# Exercise instructions:
**a.** Quote from the essay on journalism, starting at the words "In a little" and ending after the words "darkness of deformity.".
**b.** In the essay on journalism, what did the writer learn about Bernard Shaw only when Shaw opened his mouth?

# Document text:
◆ ◆ ◆ ◆ ◆

People accuse journalism of being too personal; but to me it has
always seemed far too impersonal. It is charged with tearing
away the veils from private life; but it seems to me to be always
dropping diaphanous but blinding veils between men and men.
The Yellow Press is abused for exposing facts which are private;
I wish the Yellow Press did anything so valuable. It is exactly
the decisive individual touches that it never gives; and a proof of this
is that after one has met a man a million times in the newspapers it
is always a complete shock and reversal to meet him in real life.
The Yellow Pressman seems to have no power of catching the first
fresh fact about a man that dominates all after impressions.
For instance, before I met Bernard Shaw I heard that he spoke with
a reckless desire for paradox or a sneering hatred of sentiment;
but I never knew till he opened his mouth that he spoke with
an Irish accent, which is more important than all the other
criticisms put together.
Journalism is not personal enough. So far from digging out
private personalities, it cannot even report the obvious personalities
on the surface. Now there is one vivid and even bodily impression
of this kind which we have all felt when we met great poets
or politicians, but which never finds its way into the newspapers.
I mean the impression that they are much older than we thought they were.
We connect great men with their great triumphs, which generally
happened some years ago, and many recruits enthusiastic for the thin
Napoleon of Marengo must have found themselves in the presence
of the fat Napoleon of Leipzic.
I remember reading a newspaper account of how a certain rising politician
confronted the House of Lords with the enthusiasm almost of boyhood.
It described how his "brave young voice" rang in the rafters.
I also remember that I met him some days after, and he was considerably
older than my own father. I mention this truth for only one purpose:
all this generalisation leads up to only one fact--the fact that I once
met a great man who was younger than I expected.
. . . . .
I had come over the wooded wall from the villages about Epsom, and down
a stumbling path between trees towards the valley in which Dorking lies.
A warm sunlight was working its way through the leafage; a sunlight
which though of saintless gold had taken on the quality of evening.
It was such sunlight as reminds a man that the sun begins to set
an instant after noon. It seemed to lessen as the wood strengthened
and the road sank.
I had a sensation peculiar to such entangled descents;
I felt that the treetops that closed above me were the fixed
and real things, certain as the level of the sea; but that
the solid earth was every instant failing under my feet.
In a little while that splendid sunlight showed only in splashes,
like flaming stars and suns in the dome of green sky.
Around me in that emerald twilight were trunks of trees of every
plain or twisted type; it was like a chapel supported on columns
of every earthly and unearthly style of architecture.
Without intention my mind grew full of fancies on the nature
of the forest; on the whole philosophy of mystery and force.
For the meaning of woods is the combination of energy with complexity.
A forest is not in the least rude or barbarous; it is only dense
with delicacy. Unique shapes that an artist would copy or a
philosopher watch for years if he found them in an open plain are
here mingled and confounded; but it is not a darkness of deformity.
It is a darkness of life; a darkness of perfection. And I began
to think how much of the highest human obscurity is like this,
and how much men have misunderstood it. People will tell you,
for instance, that theology became elaborate because it was dead.
Believe me, if it had been dead it would never have become elaborate;
it is only the live tree that grows too many branches.
. . . . .

◆ ◆ ◆ ◆ ◆

# Material provided:
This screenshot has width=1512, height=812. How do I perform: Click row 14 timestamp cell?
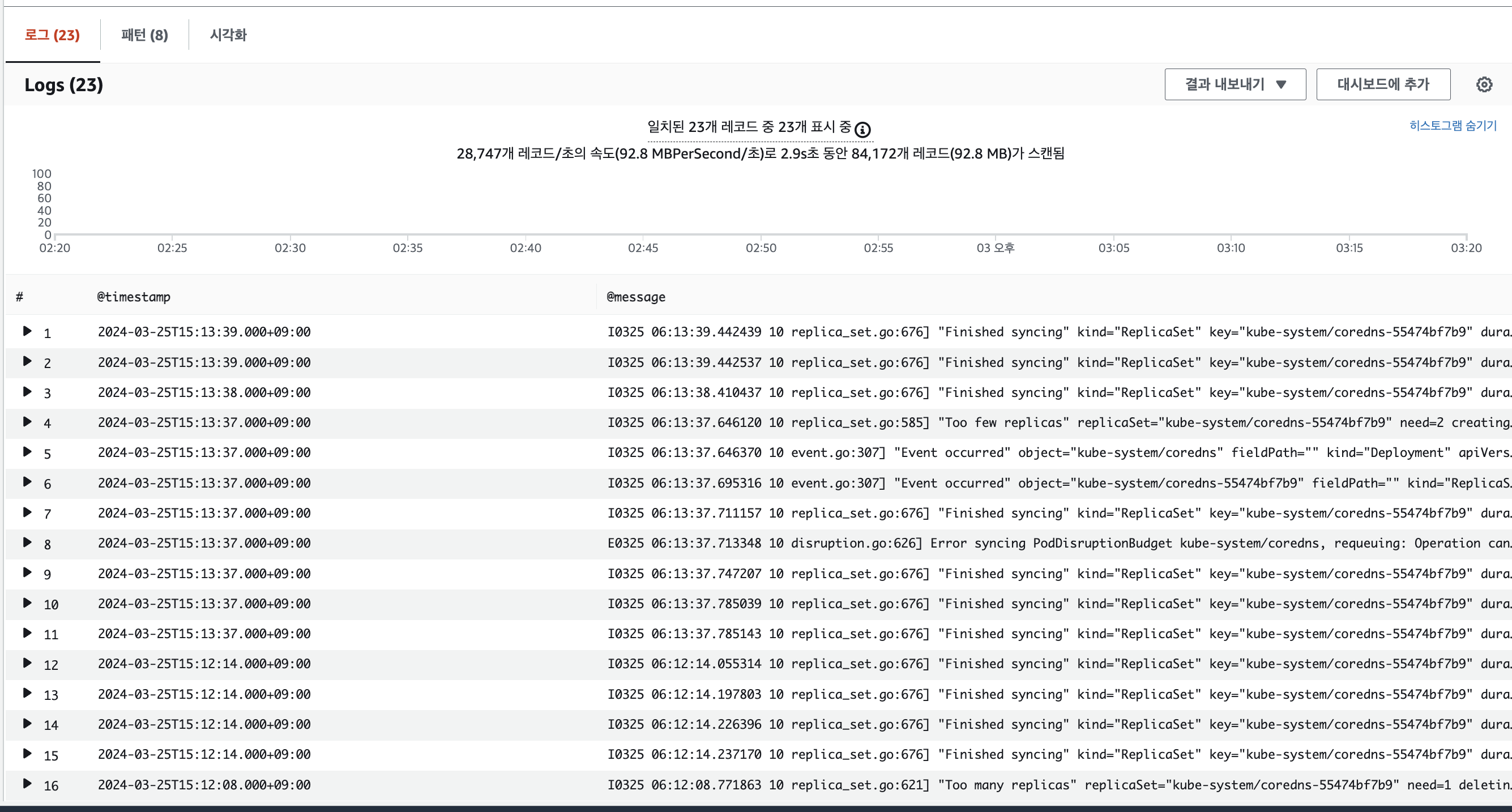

◆ ◆ ◆ ◆ ◆

# Expected outputs:
**a.**
In a little while that splendid sunlight showed only in splashes,
like flaming stars and suns in the dome of green sky.
Around me in that emerald twilight were trunks of trees of every
plain or twisted type; it was like a chapel supported on columns
of every earthly and unearthly style of architecture.
Without intention my mind grew full of fancies on the nature
of the forest; on the whole philosophy of mystery and force.
For the meaning of woods is the combination of energy with complexity.
A forest is not in the least rude or barbarous; it is only dense
with delicacy. Unique shapes that an artist would copy or a
philosopher watch for years if he found them in an open plain are
here mingled and confounded; but it is not a darkness of deformity.

**b.** Shaw spoke with an Irish accent.